[Pixel coordinate grounding data]
====
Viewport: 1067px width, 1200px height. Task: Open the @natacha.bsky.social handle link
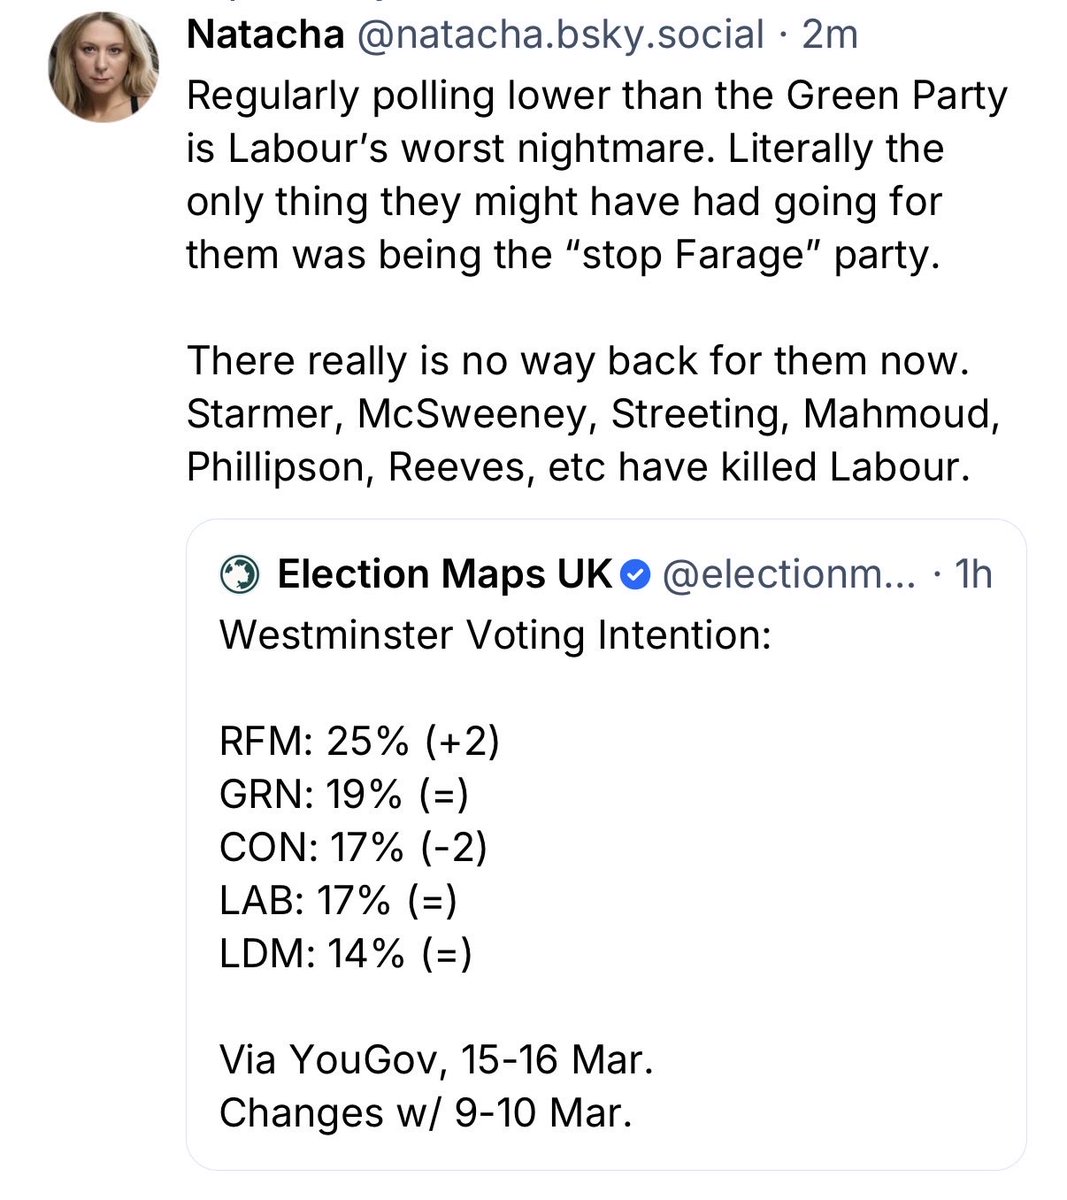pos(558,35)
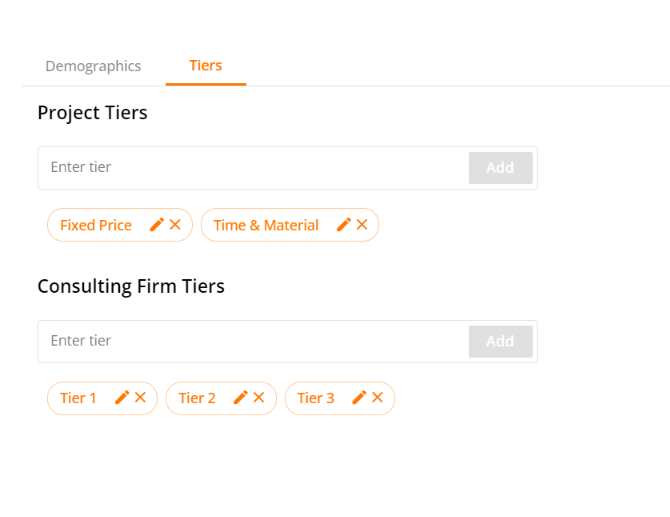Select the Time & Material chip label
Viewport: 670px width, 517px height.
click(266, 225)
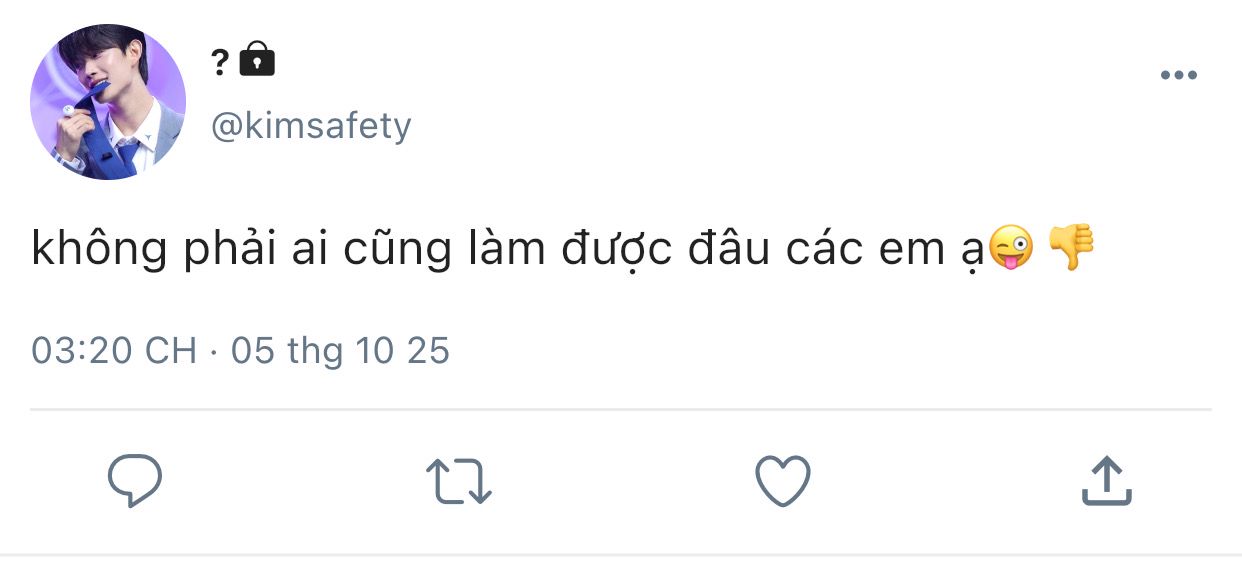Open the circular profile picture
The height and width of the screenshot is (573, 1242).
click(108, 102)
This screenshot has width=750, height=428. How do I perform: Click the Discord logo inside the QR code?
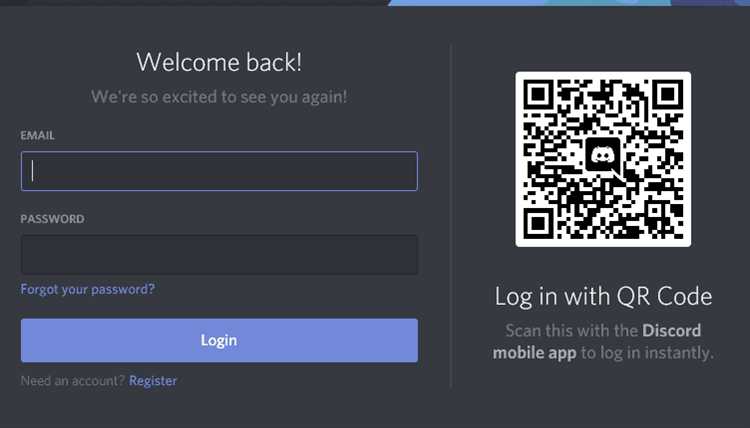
====
▶ Problem to work on: Please output each line above exactly and omit all images.

▶ Answer space:
Viewport: 1067px width, 1200px height. Task: Open the @natacha.bsky.social handle link
pos(558,35)
Select the Time & Material chip label
Viewport: 670px width, 517px height.
click(266, 225)
Open the circular profile picture
The height and width of the screenshot is (573, 1242).
click(108, 102)
This screenshot has width=750, height=428. How do I perform: Click the Discord logo inside the QR code?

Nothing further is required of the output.